Roma – Nel corso della tradizionale conferenza stampa di fine anno, la Presidente del Consiglio dei Ministri, Giorgia Meloni, ha posto l’accento su svariati argomenti di rilievo nazionale, rispondendo a questioni che riguardano la giustizia, l’economia e il dibattito con l’opposizione. Un discorso che ha intessuto la volontà di collaborazione con altre forze politiche e istituzionali, riflettendo sulle prospettive del Paese per il futuro prossimo.
Dopo essersi scusata per i rinvii precedenti della conferenza dovuti a motivi di salute, Meloni ha subito affrontato la questione sulle riforme, al centro dell’attenzione pubblica, evidenziando l’importanza di procedere con le modifiche al ddl concorrenza, in seguito ai rilievi avanzati dal Presidente della Repubblica, Sergio Mattarella. Il tema delle concessioni agli ambulanti e balneari è stato sottolineato come esemplificativo della “stratificazione di problemi” che l’Italia deve risolvere, dalla burocrazia ai tempi della giustizia, delineando queste, come riforme prioritarie per il suo governo per l’anno nuovo.
Altrettanto centrale è stato il tema della giustizia, in particolare relativo al caso Degni, riguardo al quale la premier ha espresso profonda preoccupazione per l’atteggiamento di un giudice della Corte dei conti, definito “sfrontato” nel sperare, per ragioni politiche, in un default dell’Italia. Meloni ha chiamato in causa la sinistra e, in particolare, Elly Schlein, per una presa di posizione sul comportamento di figure super partes che agiscono come militanti politici.
Uno spazio significativo della conferenza è stato dedicato anche all’economia, toccando il tema del Meccanismo Europeo di Stabilità (MES). La premier ha illustrato come il rifiuto del Parlamento di ratificare l’accordo potrebbe trasformarsi in un’opportunità per rivedere e migliorare questo strumento europeo, considerato da più parti come obsoleto. Un chiarimento, quello di Meloni, che fa seguito al dibattito fervente che ha attraversato le aule parlamentari e l’opinione pubblica italiana negli ultimi mesi.
La discussione è poi migrata sul confronto con l’opposizione, con Meloni che si è detta aperta a un dialogo pre-elettorale con Schlein, leader dell’opposizione, in vista delle elezioni europee. Lo spirito costruttivo, tuttavia, non si spinge al punto di contemplare coalizioni stabili al Parlamento con la sinistra, pur mantenendo un atteggiamento aperto a possibili accordi su singole questioni.

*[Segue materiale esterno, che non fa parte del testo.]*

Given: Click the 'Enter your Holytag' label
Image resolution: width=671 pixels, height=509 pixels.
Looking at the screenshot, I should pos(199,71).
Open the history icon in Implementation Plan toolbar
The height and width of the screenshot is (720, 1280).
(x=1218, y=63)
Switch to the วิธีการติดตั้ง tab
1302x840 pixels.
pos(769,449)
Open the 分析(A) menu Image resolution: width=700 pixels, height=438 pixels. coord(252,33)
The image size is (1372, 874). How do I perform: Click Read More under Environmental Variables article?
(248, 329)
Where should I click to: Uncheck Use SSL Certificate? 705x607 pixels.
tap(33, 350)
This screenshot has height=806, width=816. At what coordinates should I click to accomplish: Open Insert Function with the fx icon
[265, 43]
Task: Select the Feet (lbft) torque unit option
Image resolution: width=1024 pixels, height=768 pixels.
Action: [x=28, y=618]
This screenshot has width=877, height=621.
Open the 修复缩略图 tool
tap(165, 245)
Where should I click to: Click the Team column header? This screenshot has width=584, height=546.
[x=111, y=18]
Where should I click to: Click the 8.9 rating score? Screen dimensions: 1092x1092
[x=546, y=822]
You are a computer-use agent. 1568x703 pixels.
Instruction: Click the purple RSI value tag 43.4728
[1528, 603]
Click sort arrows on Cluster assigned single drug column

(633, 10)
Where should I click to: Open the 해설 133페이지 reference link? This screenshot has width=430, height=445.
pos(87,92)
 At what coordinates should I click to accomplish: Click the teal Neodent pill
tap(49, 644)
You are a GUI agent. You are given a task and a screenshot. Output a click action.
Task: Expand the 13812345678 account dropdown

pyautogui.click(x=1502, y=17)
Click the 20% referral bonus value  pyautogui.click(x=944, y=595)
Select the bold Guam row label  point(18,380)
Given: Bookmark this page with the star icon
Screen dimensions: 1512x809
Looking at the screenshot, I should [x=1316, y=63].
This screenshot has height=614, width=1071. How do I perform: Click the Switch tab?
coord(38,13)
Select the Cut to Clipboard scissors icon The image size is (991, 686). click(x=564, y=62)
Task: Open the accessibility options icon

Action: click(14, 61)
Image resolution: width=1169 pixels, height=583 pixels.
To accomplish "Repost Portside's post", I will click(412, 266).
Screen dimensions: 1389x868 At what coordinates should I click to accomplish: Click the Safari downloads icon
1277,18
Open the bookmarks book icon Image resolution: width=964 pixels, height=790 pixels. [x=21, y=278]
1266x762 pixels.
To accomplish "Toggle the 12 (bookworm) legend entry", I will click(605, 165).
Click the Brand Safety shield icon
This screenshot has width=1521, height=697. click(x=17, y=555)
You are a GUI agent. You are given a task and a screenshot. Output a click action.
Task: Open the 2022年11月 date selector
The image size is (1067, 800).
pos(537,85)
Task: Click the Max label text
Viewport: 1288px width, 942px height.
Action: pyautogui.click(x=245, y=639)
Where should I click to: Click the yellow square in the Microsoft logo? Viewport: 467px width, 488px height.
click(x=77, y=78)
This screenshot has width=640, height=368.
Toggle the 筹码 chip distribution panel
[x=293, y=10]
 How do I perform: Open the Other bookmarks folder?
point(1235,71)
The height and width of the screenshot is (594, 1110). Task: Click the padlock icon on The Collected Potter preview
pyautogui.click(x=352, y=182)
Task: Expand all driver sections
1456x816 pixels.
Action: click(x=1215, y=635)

Infine, si è toccata la questione sulla cosiddetta ‘legge bavaglio’, con Meloni che ha difeso la scelta di ripristinare l’articolo 114 del codice di procedura penale al suo stato pre-riforma Orlando, volendo trovare un equilibrio fra diritto di informare e tutela della privacy.
In conclusione, Giorgia Meloni ha ribadito l’impegno del governo nel non aumentare le tasse e tagliare ulteriormente la spesa pubblica, evidenziando una crescita economica dell’Italia superiore alla media UE e l’auspicio di una diminuzione dei tassi di interesse nel prossimo anno, per alleviare il peso del debito pubblico. Un augurio di buon anno ha chiuso il discorso, non prima di aver enfatizzato l’importanza delle numerose scadenze del 2023, da un punto di vista politico ed economico, sottolineando come l’Italia sia chiamata a rispondere a sfide rilevanti e complesse.